--- Begin Selected text ---
There’s been a lot of speculation about how much of the film Carlson actually directed, just like there was with The Magnetic Monster. According to some sources, it was Herbert Strock who did most of the directing on both films. Strock has claimed that he did more or less take over from Curt Siodmak in the first film (although this is contested), but denies that Carlson would have had any major flaws as a director. Strock did, however, direct the scenes in which Carlson was acting, since Carlson didn’t think it was a good idea for him to direct and act at the same time. Strock would later go on to become an accomplished B movie director himself. He does have this to say about Carlson though: he went over budget because he was trying to do too much at the same time: writing, acting directing and even editing, which Strock says put an end to. Michael Fox says he never got along with Carlson, because they were both actors with directing ambitions, and their egos tended to clash – Fox also worked as a dialogue coach on the movie. But even though he didn’t get along with Carlson on a personal level, he tells Bill Warren that he did like him as a director, since he was an actor’s director. Fox says his small role as the training facility’s psychiatrist is one of his all-time favourite roles. Strock and Carlson got on very well, and Strock has often expressed his admiration for Carlson. Strock would finally get his first (official) directing credit with Gog.
--- End Selected text ---
--- Begin Information given ---
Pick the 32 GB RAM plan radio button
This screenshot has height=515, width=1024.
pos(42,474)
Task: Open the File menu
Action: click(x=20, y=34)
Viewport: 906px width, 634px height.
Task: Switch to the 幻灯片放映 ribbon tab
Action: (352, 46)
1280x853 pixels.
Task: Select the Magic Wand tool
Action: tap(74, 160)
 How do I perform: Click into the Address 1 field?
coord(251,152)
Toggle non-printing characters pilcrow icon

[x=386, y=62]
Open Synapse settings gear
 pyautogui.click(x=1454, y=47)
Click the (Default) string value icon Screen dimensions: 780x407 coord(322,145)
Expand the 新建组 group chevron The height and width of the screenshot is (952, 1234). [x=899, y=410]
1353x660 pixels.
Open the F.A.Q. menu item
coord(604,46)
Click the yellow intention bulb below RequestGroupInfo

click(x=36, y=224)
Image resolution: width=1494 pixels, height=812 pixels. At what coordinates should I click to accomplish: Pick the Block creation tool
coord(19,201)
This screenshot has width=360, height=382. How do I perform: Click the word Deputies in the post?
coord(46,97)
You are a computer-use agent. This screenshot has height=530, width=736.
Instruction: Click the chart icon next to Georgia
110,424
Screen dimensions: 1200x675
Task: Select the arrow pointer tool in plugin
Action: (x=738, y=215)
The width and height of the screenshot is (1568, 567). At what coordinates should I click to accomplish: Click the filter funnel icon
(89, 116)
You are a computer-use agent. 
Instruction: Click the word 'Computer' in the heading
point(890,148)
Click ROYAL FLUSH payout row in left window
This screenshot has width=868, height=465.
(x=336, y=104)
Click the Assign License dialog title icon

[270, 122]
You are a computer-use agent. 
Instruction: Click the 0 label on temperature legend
--- End Information given ---
◆ What you should do ◆
Pick up the passage about who directed Carlson's film and continue it after its last sentence.

◆ Final result ◆
The proof of Carlson’s handling of the actors is in the pudding: William Lundigan, a jock with a pleasant voice, does one of his best roles ever in this movie, even though he is extremely bland, as he tended to be in most of his roles. But it is Carlson that shines throughout the film. The role of the elder Dr. Stanton went to a Herbert Marshall past his commercial prime time. The British veteran actor isn’t very memorable in his part, but does a very fine job, as he always did. Martha Hyer is perfectly cast as the capable female scientist, and to the film’s credit it never belittles her knowledge or “nerves” because of her sex. This is one of those rare fifties sci-fi films were a female neither trips over while running or faints, even if there is some of the typical whimpering and hand-wringing. Hyer is perhaps best when she doesn’t have to show a lot of emotion – as soon as things get hairy she succumbs to over-acting. One of the most publicised roles of the film was British Dawn Addams’ as Richard Carlson’s girlfriend Susan, despite the fact that it was a minor supporting role. Addams leaves no lasting impression, but neither does she have much to work with. The government agent recruiting the would-be astronauts in played by King Donovan, who previously starred as Richard Carlson’s wing man in The Magnetic Monster, doing a wonderful job as the sympathetic but nerdy agent. Donovan is equally superb here, but unfortunately underused.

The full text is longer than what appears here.